JurnalLugas.Com – Komisi Percepatan Reformasi Polri memastikan hasil kajian dan evaluasi terhadap institusi Kepolisian Republik Indonesia akan segera dilaporkan kepada Presiden Prabowo Subianto sebelum Hari Raya Idulfitri. Laporan tersebut menjadi langkah penting dalam upaya mempercepat reformasi menyeluruh di tubuh Polri.
Ketua Komisi Percepatan Reformasi Polri, Jimly Asshiddiqie, menyampaikan bahwa jadwal pertemuan dengan Presiden saat ini masih diatur oleh Menteri Sekretaris Negara Prasetyo Hadi dan Sekretaris Kabinet Teddy Indra Wijaya.
Menurut Jimly, pihaknya berharap laporan tersebut dapat disampaikan langsung kepada Presiden sebelum momentum Lebaran tiba. Namun, agenda kenegaraan Presiden yang sangat padat menjadi salah satu faktor penentu jadwal pertemuan tersebut.
“Penjadwalan pertemuan dengan Presiden sedang diatur oleh Mensesneg dan Seskab. Kami berharap bisa bertemu sebelum Lebaran, meskipun Presiden saat ini memiliki agenda yang sangat padat,” ujar Jimly kepada wartawan usai menghadiri acara silaturahmi kiai dan ulama bersama Presiden di Istana Negara, Jakarta, Kamis (5/3) malam.
Dinamika Global Jadi Pertimbangan
Jimly juga menyoroti kondisi geopolitik global yang sedang berkembang, khususnya di kawasan Teluk dan Timur Tengah, yang menjadi perhatian banyak negara termasuk Indonesia. Situasi internasional tersebut turut memengaruhi agenda pemerintahan, termasuk kemungkinan perjalanan luar negeri Presiden dalam waktu dekat.
“Kondisi geopolitik dunia saat ini cukup dinamis. Kami memahami jika jadwal Presiden sangat padat, tetapi tadi sudah ada komitmen bahwa laporan ini diupayakan disampaikan sebelum Lebaran,” jelasnya.
Hasil Kajian Tertuang dalam 10 Buku
Komisi Percepatan Reformasi Polri diketahui telah menyelesaikan seluruh kajian strategis terkait perbaikan institusi Polri. Hasil kajian tersebut dirangkum dalam 10 buku yang berisi berbagai rekomendasi kebijakan untuk memperkuat reformasi kelembagaan kepolisian.
Meski demikian, Jimly belum membeberkan secara rinci isi rekomendasi tersebut kepada publik. Ia menegaskan bahwa laporan resmi harus terlebih dahulu disampaikan kepada Presiden sebelum dipublikasikan.
“Rekomendasi sudah lengkap. Totalnya ada sepuluh buku yang memuat berbagai masukan masyarakat serta hasil kajian komisi,” kata Jimly.
Ia menjelaskan bahwa sebagian rekomendasi menyentuh aspek mendasar, termasuk kemungkinan perubahan regulasi hingga revisi undang-undang yang mengatur institusi kepolisian.
Selain itu, sejumlah aturan internal Polri juga dinilai perlu diperbarui untuk mendukung reformasi yang berkelanjutan. Berdasarkan hasil kajian komisi, terdapat sekitar delapan Peraturan Polri (Perpol) dan 24 Peraturan Kapolri (Perkap) yang direkomendasikan untuk direvisi.
Perubahan tersebut diharapkan dapat menjadi fondasi kuat bagi pembenahan sistem kepolisian dalam jangka panjang, mulai dari tata kelola organisasi hingga peningkatan akuntabilitas institusi.
Menunggu Arahan Presiden
Jimly menegaskan bahwa komisi tidak memiliki kewenangan untuk mengambil keputusan akhir atas rekomendasi tersebut.
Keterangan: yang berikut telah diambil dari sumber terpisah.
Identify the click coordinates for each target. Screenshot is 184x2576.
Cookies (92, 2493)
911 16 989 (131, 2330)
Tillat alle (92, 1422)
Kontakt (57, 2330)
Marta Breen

Oleh karena itu, laporan harus disampaikan terlebih dahulu kepada Presiden untuk mendapatkan arahan dan keputusan strategis.
“Saya perlu melaporkan bahwa tugas Komisi Percepatan Reformasi Polri sudah selesai. Namun ada beberapa keputusan yang tidak bisa kami tetapkan sendiri, sehingga harus mendapat arahan langsung dari Presiden,” ujarnya.
Laporan ini diharapkan menjadi pijakan penting bagi pemerintah dalam menentukan arah reformasi kepolisian ke depan, sekaligus menjawab berbagai aspirasi masyarakat terkait peningkatan profesionalisme dan transparansi lembaga penegak hukum tersebut.
Dengan rampungnya kajian ini, publik kini menantikan langkah pemerintah dalam menindaklanjuti rekomendasi reformasi Polri yang disiapkan oleh tim komisi.